It’s not just little kids who ask, “Why Mommy, why Daddy?  What’s that?”  We are all at heart explorers.  And at your age, there’s a very special kind of exploring to be done, exploring the big questions of the universe of God and of me, exploring the big question about what I’m for, what I will do with my life.

Secondly, that beauty and truth and goodness that we grasp for all our limitations is something we can come to know something of and know with certainty.  Appreciate with wisdom and live with passion.

And thirdly, that sort of seeking and finding requires commitment.  Be awake to all dangers says Saint Paul.  Stay firm in your faith.  Be brave and strong to everything in love.  That’s brave faith, adult faith.  After saying this, “what can we add” says Paul.  “With God on our side, who can be against us?”  Sadly, some people never grow up spiritually.  They may be very knowledgeable and sophisticated in their particular profession or art or science.  Yet on the level of faith they remain five-year-olds.  They never go on pilgrimage beyond their own little world that they know.  They never read or study or reflect on the big questions as adults.  They leave their faith stunted at the level of Santa Claus, a vague memory or sentiment from their childhood.

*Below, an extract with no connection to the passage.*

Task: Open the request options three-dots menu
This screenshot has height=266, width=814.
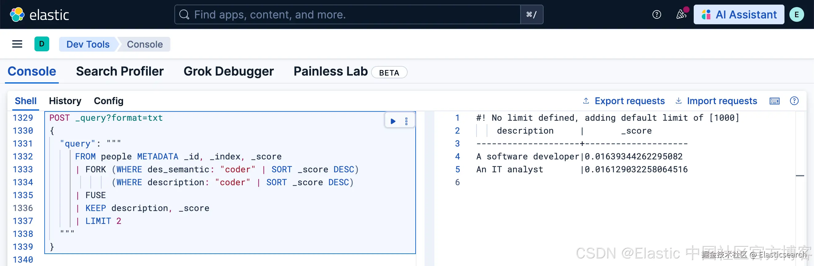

And then as young adults, unable to reconcile this new adult knowledge and experience with the childish faith, they either live with a kind of split personality, religious children on Sundays and sophisticated adults every other day or else they throw away their childhood religion and think themselves very sophisticated and grown up because they don’t believe in Santa Claus anymore.  They call themselves, then, agnostic or atheist which sounds more adult.

But that, frankly, is intellectual and spiritual laziness.  “Brothers and sisters,” says Saint Paul, “Don’t be childish in your outlook.  Grow up in Christ.”  If people are going to abandon their Catholic faith as adults they should at least know what or who they are abandoning understood in an adult way.

Tomorrow’s catechesis is going to focus on that question, the Who question.  Faith is all very well but faith in what, in Whom?  Tomorrow we’ll consider what the encounter with Jesus Christ does for our outlook and identity.  To say my Lord and my God is to change everything, deepen everything, find a new joy in everything.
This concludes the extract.